Some signs of hypercalcemia include diminished deep tendon reflexes, skeletal muscle weakness, and in some cases, depression and stupor.

The liver is also involved in up to 75% of individuals with sarcoidosis and this may present with hepatomegaly, abdominal pain, cirrhosis or cholestatic liver disease with jaundice.

And finally, the condition can affect the brain, causing neurosarcoidosis.

The most important sign of neurosarcoidosis is Bell's palsy, a type of facial paralysis that makes it impossible to control the facial muscles on the affected side.

This can manifest as muscle twitching, weakness, or total loss of the ability to move one side of the face.

Besides a restrictive pattern on PFTs, sarcoidosis diagnosis also includes a chest X-ray or CT scan.

The most common findings, both on tests and in real life, are bilateral hilar or mediastinal lymphadenopathy and coarse reticular opacities due to interstitial infiltration by inflammatory cells, and as the condition evolves, a honeycombing pattern, usually in the upper lobes.

Blood tests might reveal high levels of calcium and an increased level of angiotensin converting enzyme or ACE, which is produced by T cells.

Another helpful clue is finding an elevated CD4+/CD8+ cell ratio in the fluid obtained by bronchoalveolar lavage.

In that procedure, a bronchoscope is passed through the mouth or nose and into the lungs where fluid is squirted out, recollected, and examined.

The ratio increases because the immune reaction causes CD4+ T cells to accumulate in the interstitium and alveoli, whereas the CD8+ T cell count stays the same.

One final thing to know about sarcoidosis, is that a transesophageal lung biopsy showing scattered non-caseating granulomas might be needed to confirm the diagnosis.

Needle biopsy of the liver can be also used to check for the presence of scattered noncaseating granulomas.

Most people with sarcoidosis don’t usually need treatment because symptoms resolve spontaneously within a few weeks, with complete remission occurring within a few years.

But if there are severe symptoms, steroids can help control the inflammatory response.
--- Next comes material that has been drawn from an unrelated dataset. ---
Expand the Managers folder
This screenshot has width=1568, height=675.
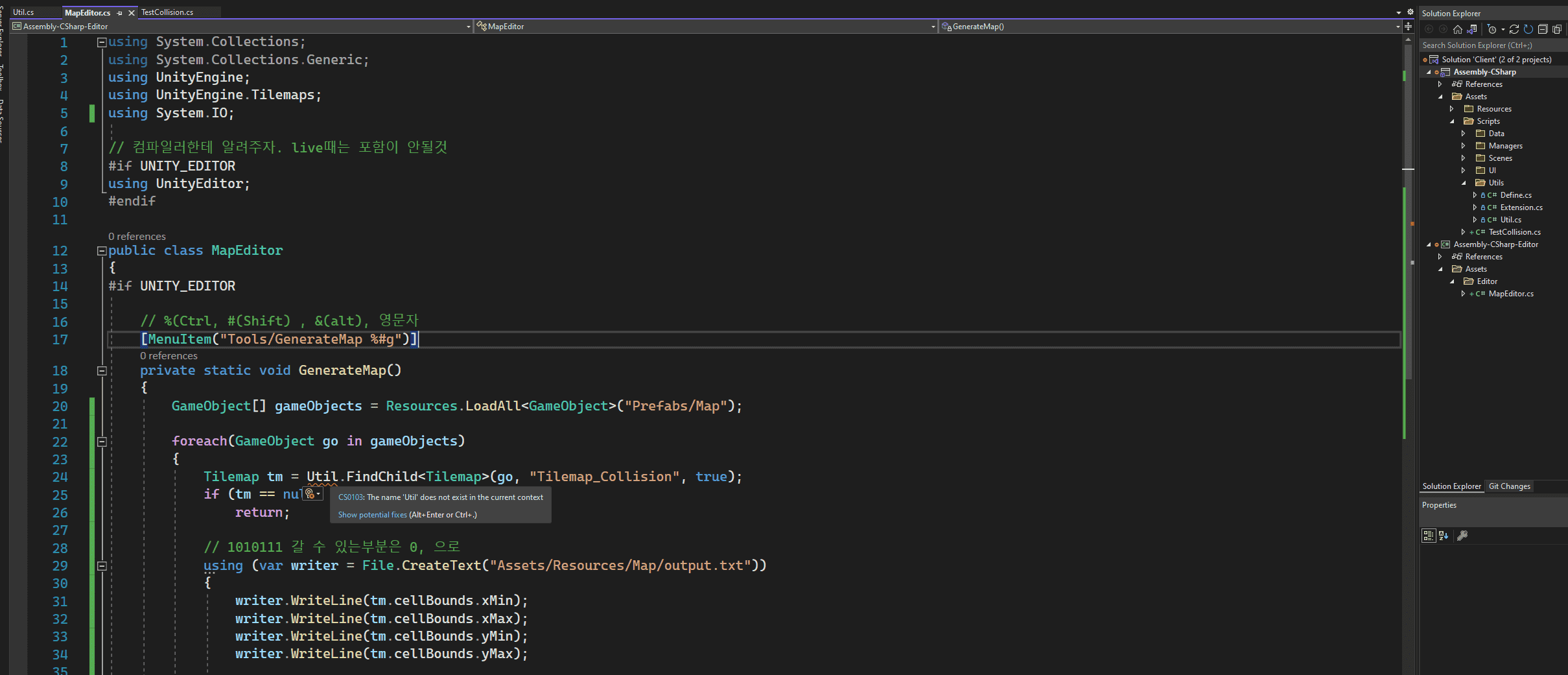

Okay, next up we have hypersensitivity pneumonitis which is when an inhaled antigen causes an excessive immune reaction in the lung.

It can be caused by many organic antigens, from coffee bean dust, to moldy sugarcane, to bacterial spores in the mist from hot tubs, and the resulting disease is often named for the profession at risk.
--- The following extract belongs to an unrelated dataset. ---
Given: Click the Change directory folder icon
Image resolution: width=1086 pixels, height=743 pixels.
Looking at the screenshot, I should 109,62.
For instance, the Farmer’s lung is caused by the spores of actinomycetes that live in moist, newly harvested hay.

Malt worker’s lung is from Aspergillus spores from moldy barley.

Pigeon breeder's lung is caused by breathing in proteins from bird poop or feathers, but other animal proteins can also cause the disease.

Now, unlike most granulomatous diseases, hypersensitivity pneumonitis can trigger both a type III hypersensitivity reaction, in which case it’s acute, and a type IV hypersensitivity reaction, in which case it’s chronic.

Basically, once antigen reaches the alveoli, it is picked up by dendritic cells or alveolar macrophages which take it to the nearest lymph node, where they present it to Th1 cells.

Th1 cells then activate B cells to produce IgG antibodies that go into the bloodstream, where they meet the antigens that cross over from the alveoli, and form immune complexes.

This leads to acute hypersensitivity pneumonitis, which is a type III hypersensitivity reaction and is immune complex-mediated.

Specifically, these complexes then get deposited in the basement membrane of the pulmonary capillaries, activating the complement system and attracting neutrophils to the site.

Neutrophils degranulate, meaning they dump lysosomal enzymes and reactive oxygen species into the area, leading to inflammation and necrosis of the capillaries as well as nearby alveoli.